さらにUKHSAは、「彼らがどこでどのように感染したのかについては、さらなる関連性の有無も含め、緊急に調査する必要がある」としている。
しかし、このウイルスは性的接触によって感染することはないと考えられている。
2022年5月17日、ロンドン大学の衛生熱帯医学大学院(London School of Hygiene & Tropical Medicine)で国際公衆衛生学の教授を務めるジミー・ウィットワース(Jimmy Whitworth)は、サイエンス・メディア・センター(Science Media Center)で次のように述べた。

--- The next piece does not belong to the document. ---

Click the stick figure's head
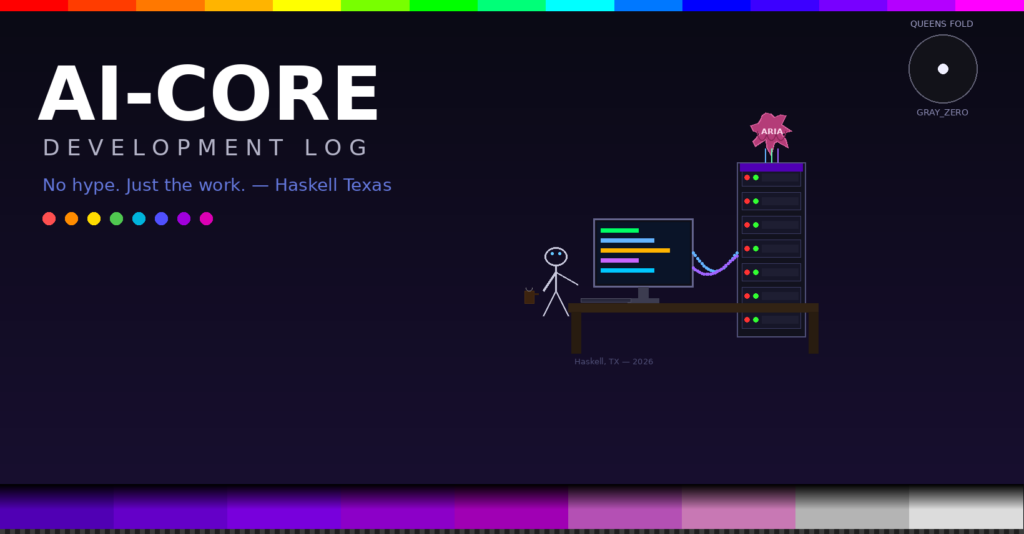The height and width of the screenshot is (534, 1024). coord(556,257)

「この集団感染の原因として最も可能性が高いのは、皮膚や寝具に触れたり、食器を共有したりといった密接な接触だ。性器や口腔の分泌物を介した実際の性感染を想定する必要はない」

■サル痘は死に至る病気なのか

世界保健機関(WHO)によると、サル痘と診断されて死亡する人の割合はかかったウイルスの種類によって違い、1%から10%だという。

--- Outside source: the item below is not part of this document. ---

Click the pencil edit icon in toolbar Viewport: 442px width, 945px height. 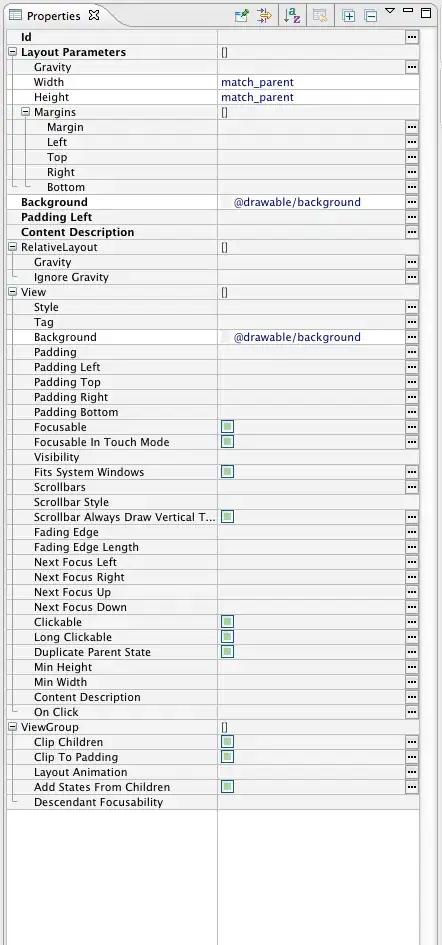pos(242,16)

2022年5月17日、インペリアル・カレッジ・ロンドン(Imperial College London)のウイルス学主任のマイケル・スキナー博士(Dr. Michael Skinner)は、イギリスのサル痘のほとんどの症例は、致死率の低い種類の株である可能性が高いとサイエンス・メディア・センターに述べた。
「一般市民は心配する必要はないが、医師や公衆衛生当局は、早期発見によって感染拡大を抑えるために警戒する必要がある」とスキナー博士は話している。
WHOは2022年5月15日、イギリスやナイジェリアへの貿易や渡航の制限は必要ないと発表している。
アメリカでもマサチューセッツ州で今年最初のサル痘の症例が確認された。5月上旬以降、イギリスに加えて、ポルトガルとスペインでもクラスターが報告されている。
2021年には、テキサス州とメリーランド州でそれぞれサル痘の患者が報告され、いずれもウイルスが流行しているナイジェリアへの渡航と関係があるとされていた。
「未知の感染経路が存在するようであれば、警戒態勢に入るしかない。イギリス国外に広がっている可能性もあるだろう」とアメリカ疾病予防管理センター(CDC)のジェニファー・マッキストン(Jennifer McQuiston)は、イギリス以外の国での症例が発表される前に語っていた。